Print verbatim the lines from the beginning of the entries through the line containing "You are a GUI", both ends included. Pictures should be left out.
Data extract section start
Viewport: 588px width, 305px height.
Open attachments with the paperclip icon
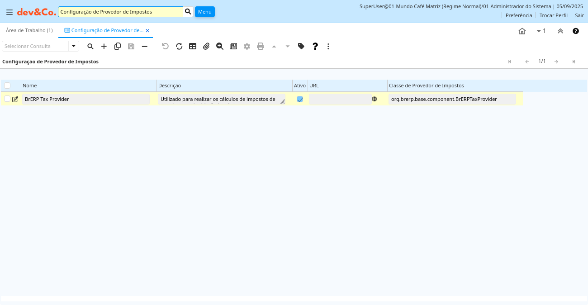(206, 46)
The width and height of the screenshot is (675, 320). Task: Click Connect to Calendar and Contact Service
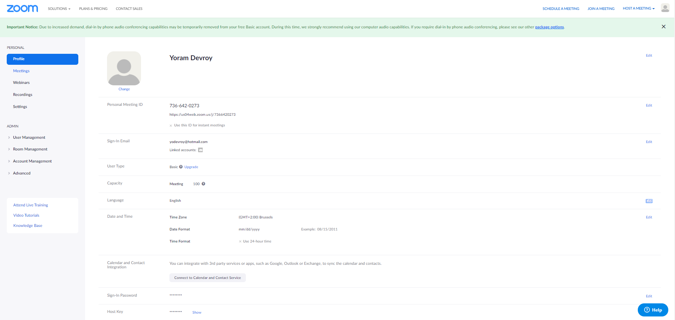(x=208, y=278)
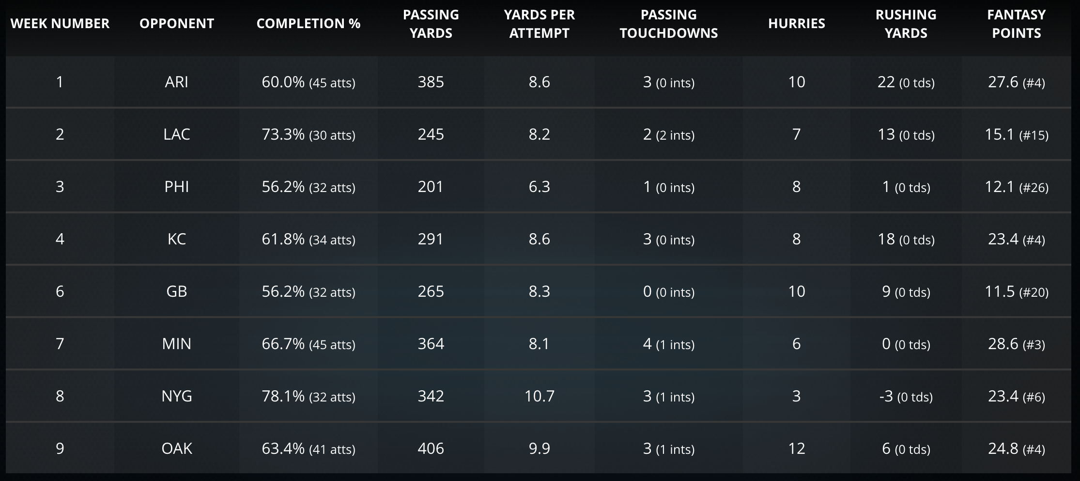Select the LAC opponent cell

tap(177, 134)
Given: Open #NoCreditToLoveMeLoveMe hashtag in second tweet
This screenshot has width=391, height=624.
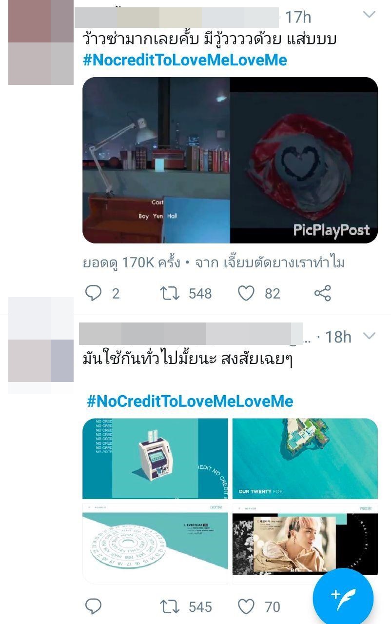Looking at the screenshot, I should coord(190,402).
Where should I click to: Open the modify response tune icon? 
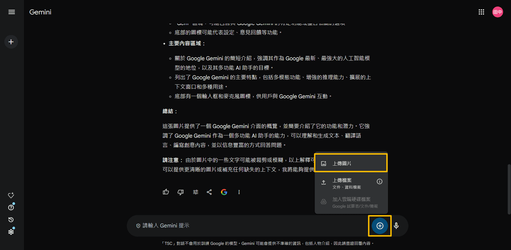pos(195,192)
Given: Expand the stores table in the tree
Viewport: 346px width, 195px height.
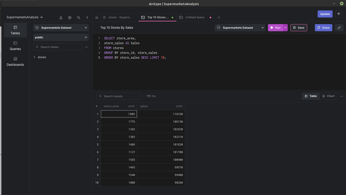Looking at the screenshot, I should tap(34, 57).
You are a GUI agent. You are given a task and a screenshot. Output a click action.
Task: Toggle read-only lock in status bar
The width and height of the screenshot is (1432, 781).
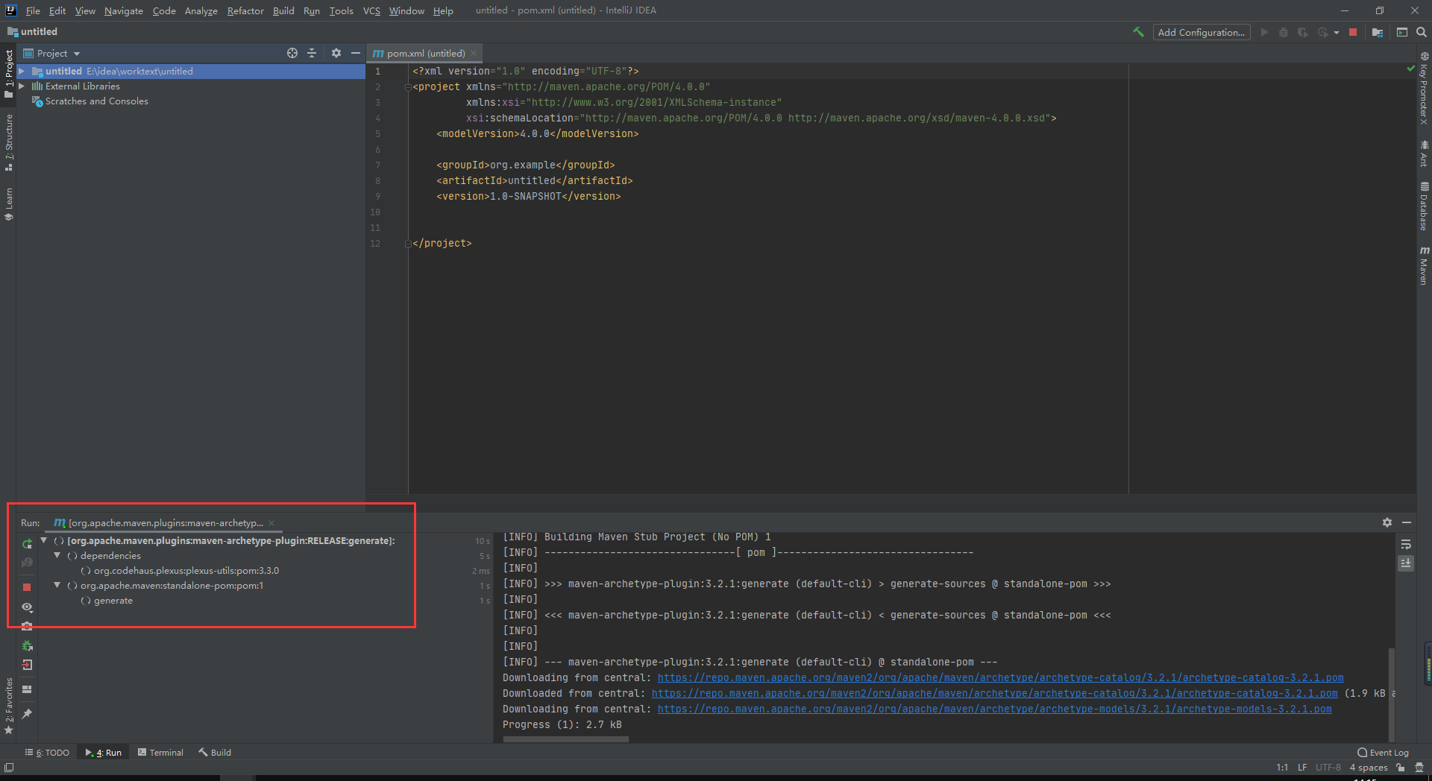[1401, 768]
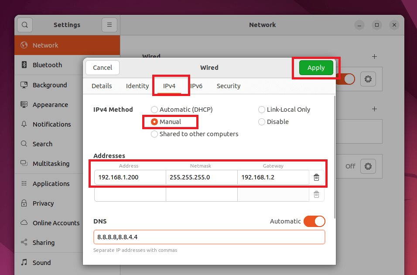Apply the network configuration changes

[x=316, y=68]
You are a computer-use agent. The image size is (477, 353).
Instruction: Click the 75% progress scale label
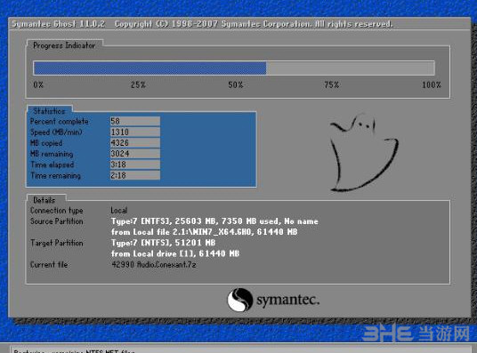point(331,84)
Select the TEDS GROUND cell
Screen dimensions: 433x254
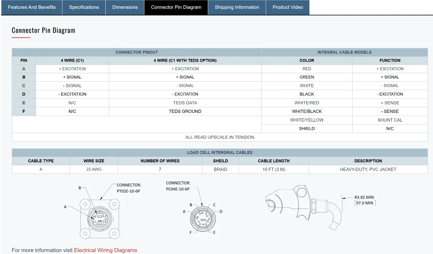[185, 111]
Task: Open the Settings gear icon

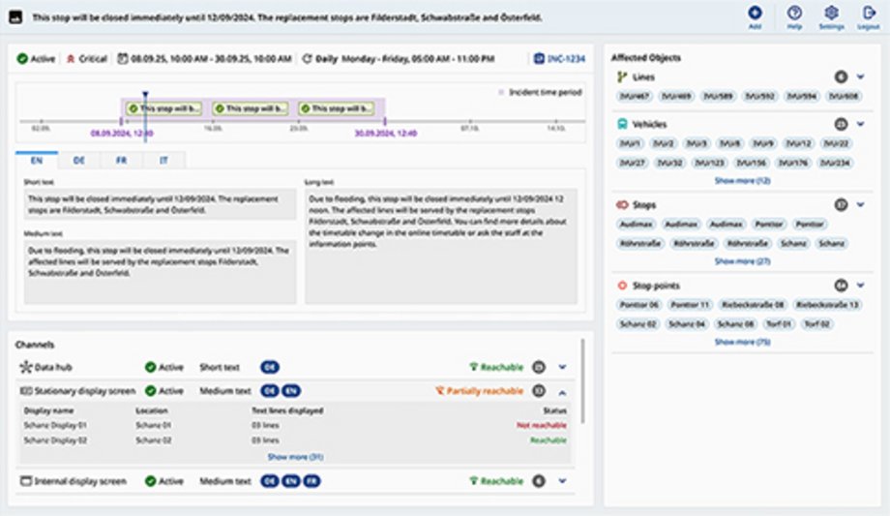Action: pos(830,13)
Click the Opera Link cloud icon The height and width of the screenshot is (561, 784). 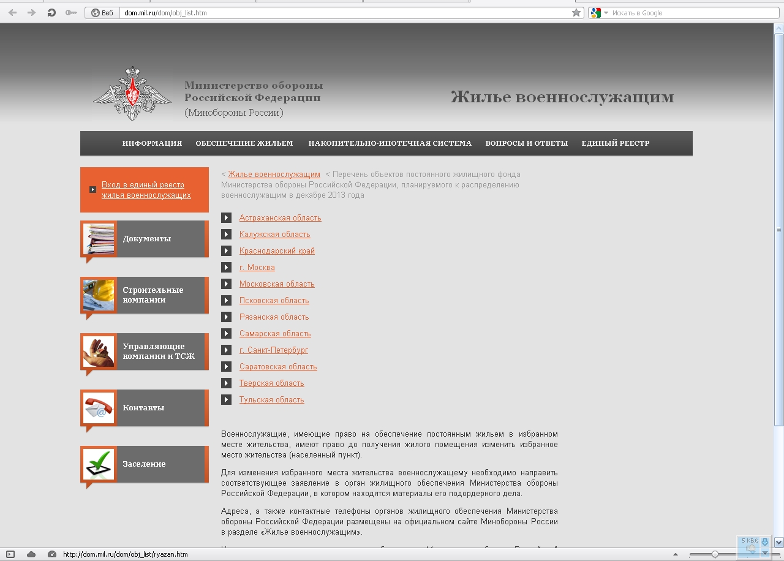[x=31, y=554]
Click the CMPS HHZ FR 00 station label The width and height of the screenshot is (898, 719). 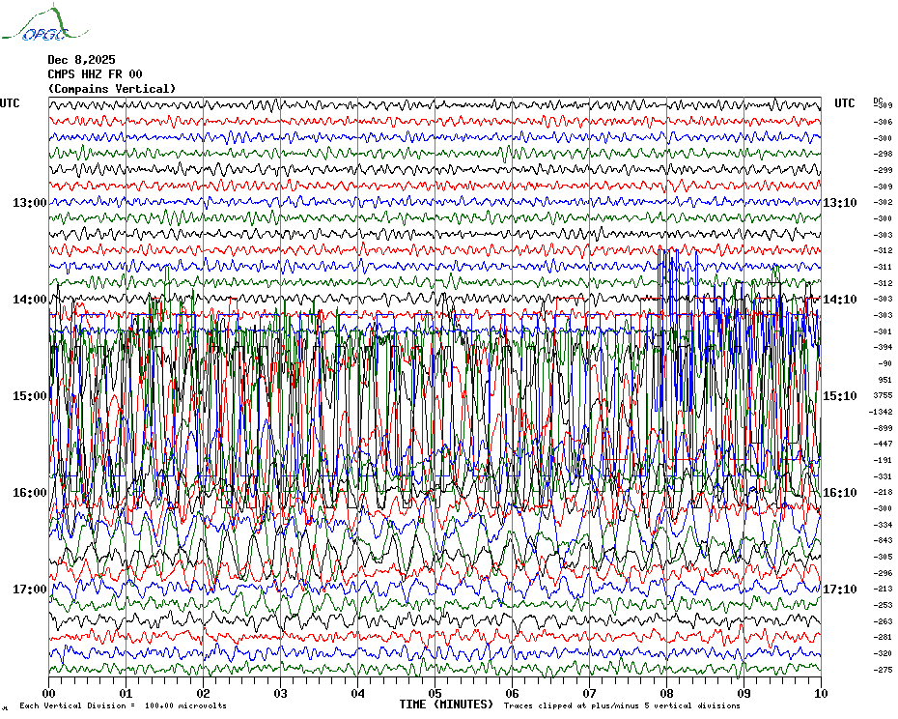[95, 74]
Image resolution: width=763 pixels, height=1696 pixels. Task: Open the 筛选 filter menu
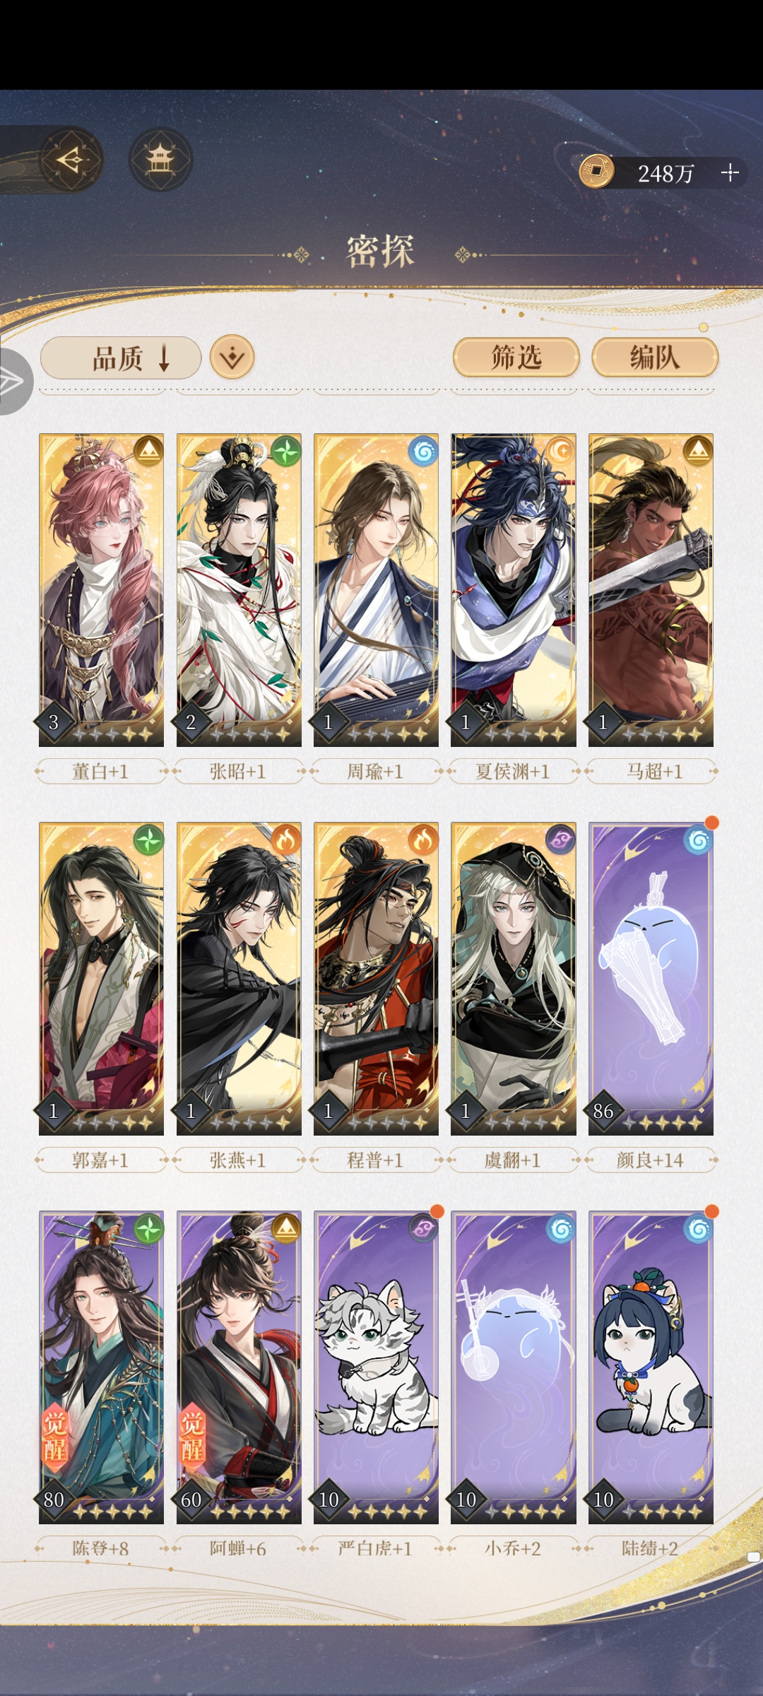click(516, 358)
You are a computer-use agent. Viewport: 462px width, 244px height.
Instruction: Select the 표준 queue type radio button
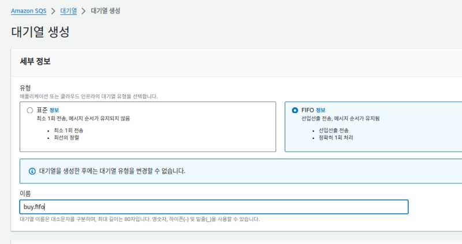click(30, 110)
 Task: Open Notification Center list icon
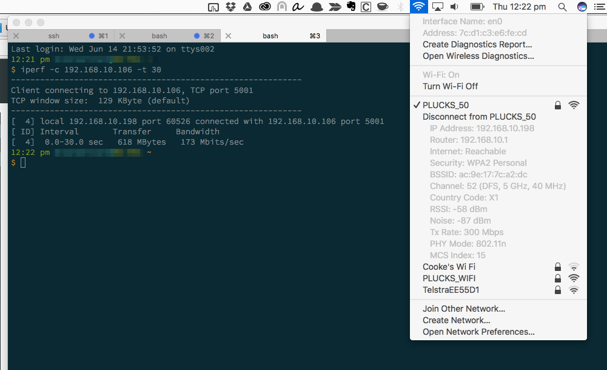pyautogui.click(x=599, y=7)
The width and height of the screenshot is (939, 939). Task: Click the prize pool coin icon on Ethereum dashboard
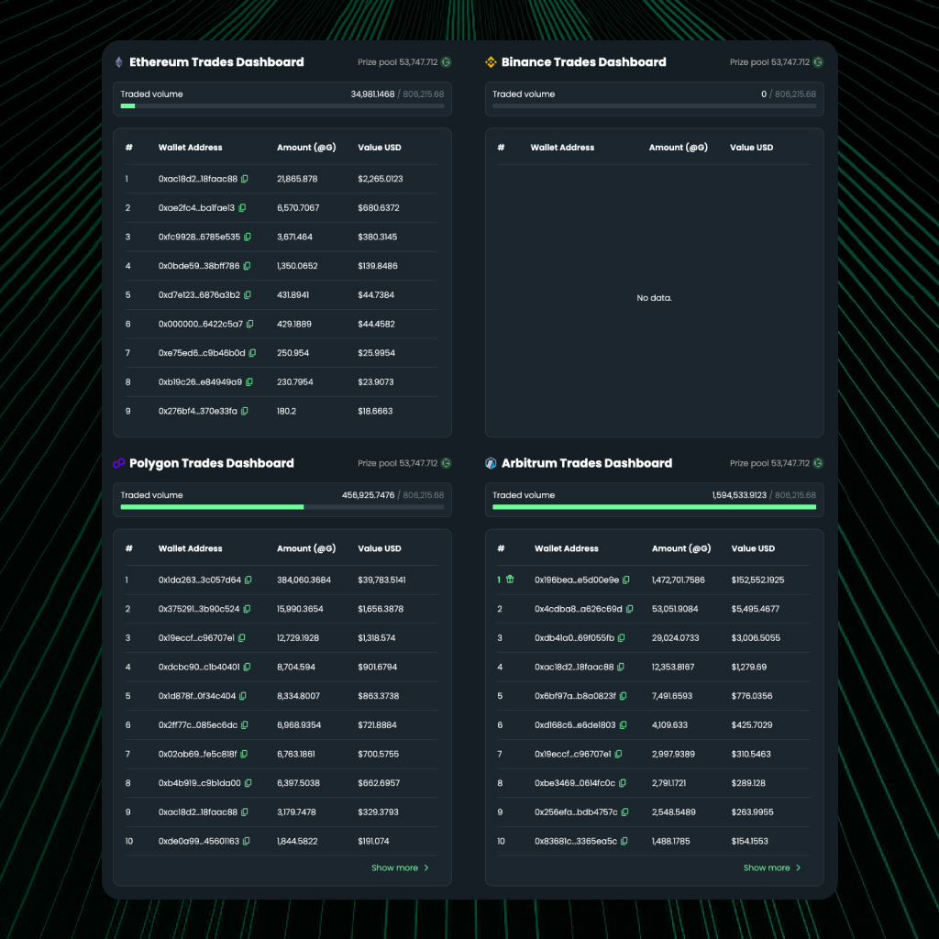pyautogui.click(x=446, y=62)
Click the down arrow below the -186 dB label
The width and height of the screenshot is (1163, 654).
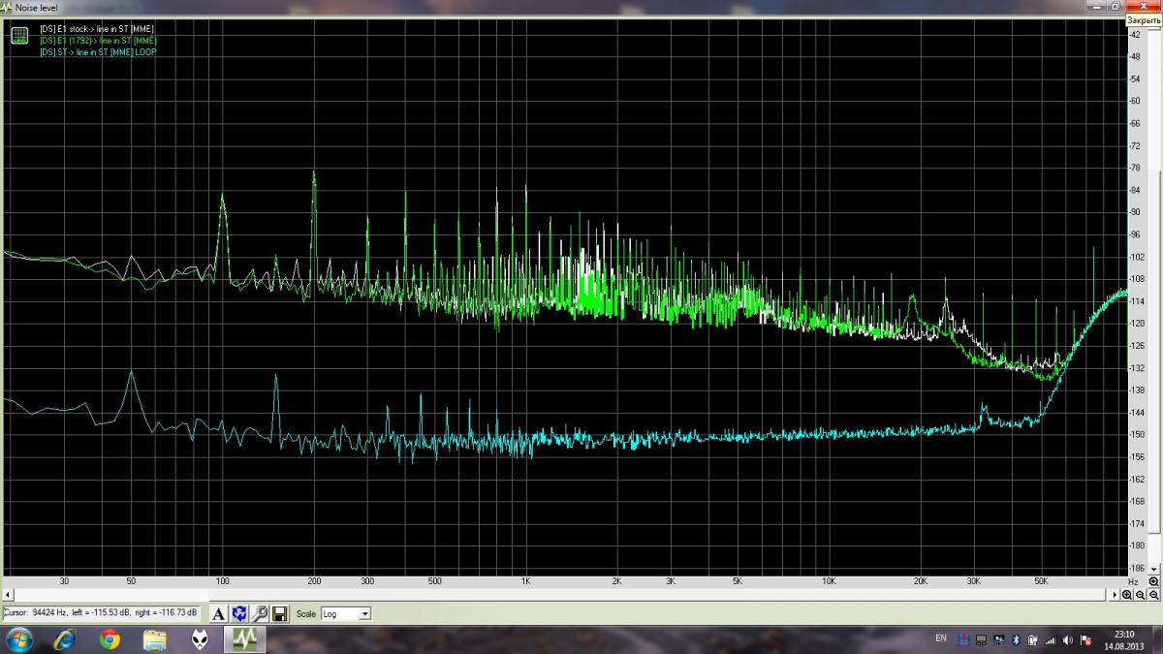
Data extract section end
# Written answer
Viewport: 588px width, 305px height.
Open attachments with the paperclip icon
(206, 46)
The width and height of the screenshot is (675, 320). Task: Click Connect to Calendar and Contact Service
(x=208, y=278)
Select the LAC opponent cell

tap(177, 134)
Given: Open #NoCreditToLoveMeLoveMe hashtag in second tweet
This screenshot has width=391, height=624.
Looking at the screenshot, I should coord(190,402).
Where should I click to: Open the modify response tune icon? 
pos(195,192)
Given: Expand the stores table in the tree
Viewport: 346px width, 195px height.
Looking at the screenshot, I should tap(34, 57).
You are a GUI agent. You are given a task and a screenshot. Output a click action.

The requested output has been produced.